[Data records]
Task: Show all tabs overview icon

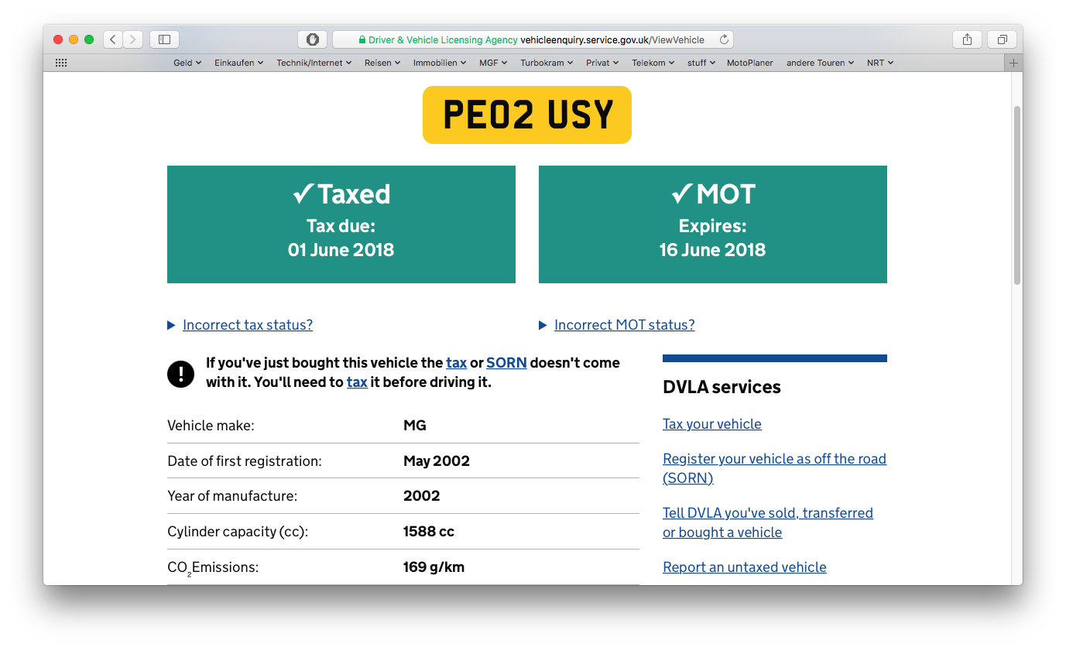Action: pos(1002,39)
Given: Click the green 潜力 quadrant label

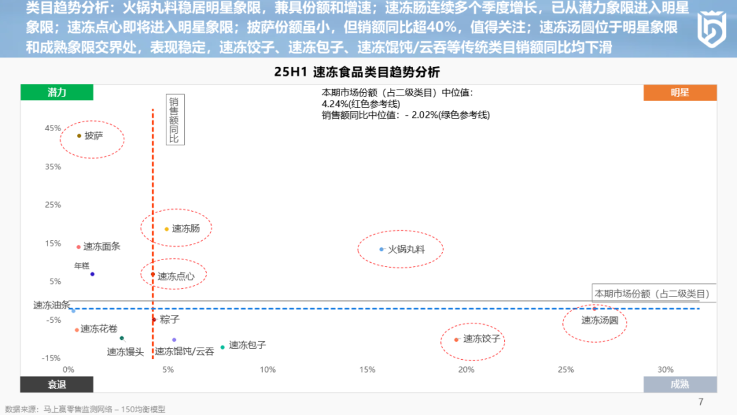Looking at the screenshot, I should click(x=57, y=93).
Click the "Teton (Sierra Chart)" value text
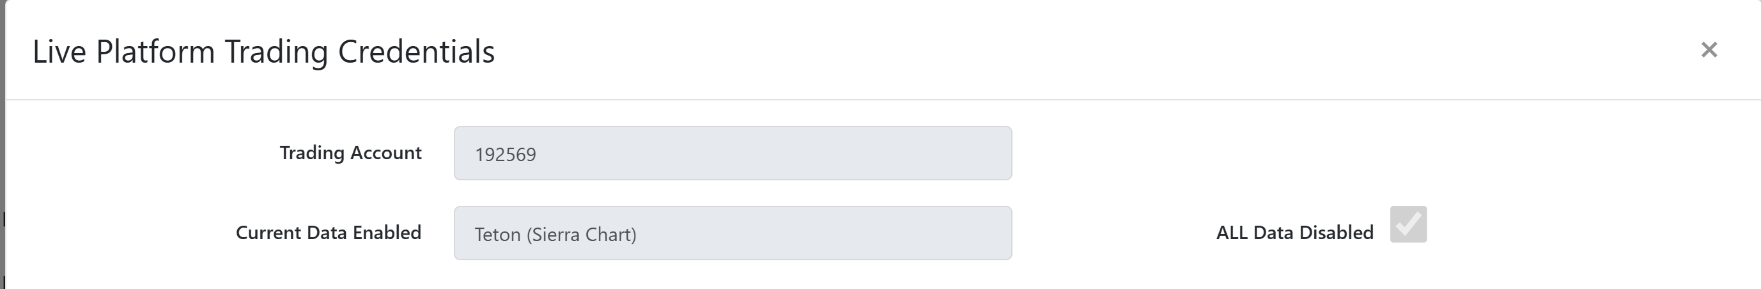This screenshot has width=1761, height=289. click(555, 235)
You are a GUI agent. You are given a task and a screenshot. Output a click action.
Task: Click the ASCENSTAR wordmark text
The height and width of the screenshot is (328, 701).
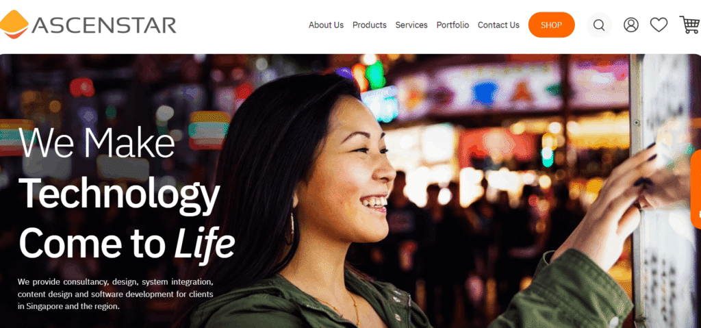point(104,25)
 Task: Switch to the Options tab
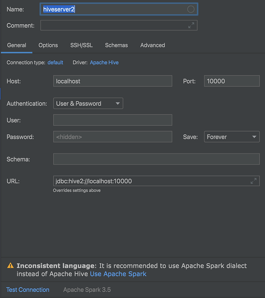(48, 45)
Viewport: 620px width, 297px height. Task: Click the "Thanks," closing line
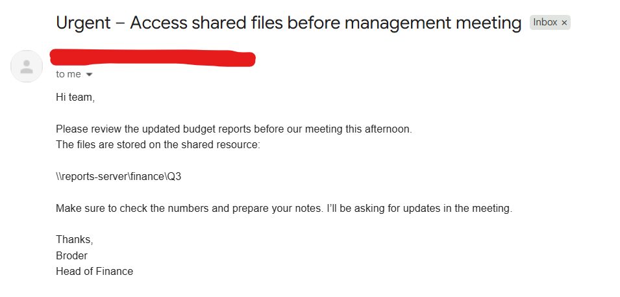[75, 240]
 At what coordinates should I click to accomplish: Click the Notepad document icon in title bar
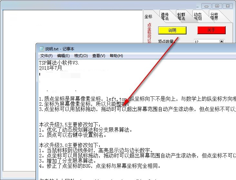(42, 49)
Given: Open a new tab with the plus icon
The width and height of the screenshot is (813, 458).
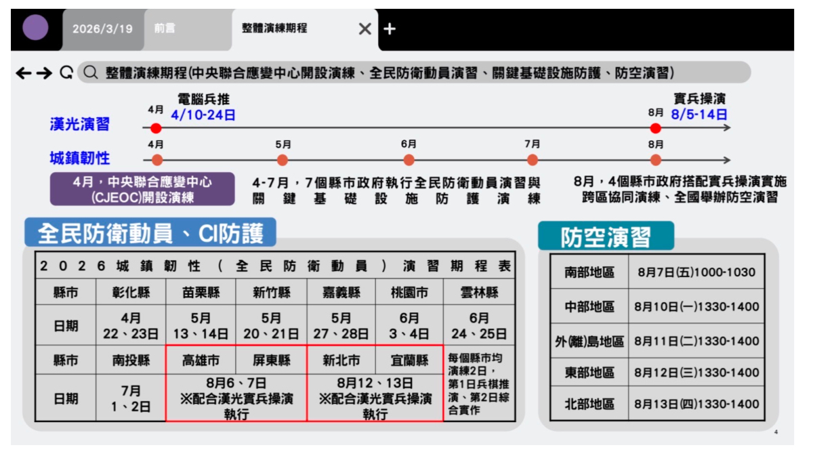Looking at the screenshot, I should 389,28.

> PROBLEM TO WORK ON: Reproduce exactly and only the lines from the "Task: Switch to the Options tab" line to the last line of the records above. Do not carry over any pictures.

> EXERCISE OUTPUT:
 Task: Switch to the Options tab
(48, 45)
Viewport: 620px width, 297px height. Task: Click the "Thanks," closing line
[75, 240]
 At what coordinates should I click to accomplish: Click the Notepad document icon in title bar
(42, 49)
Given: Open a new tab with the plus icon
The width and height of the screenshot is (813, 458).
Looking at the screenshot, I should 389,28.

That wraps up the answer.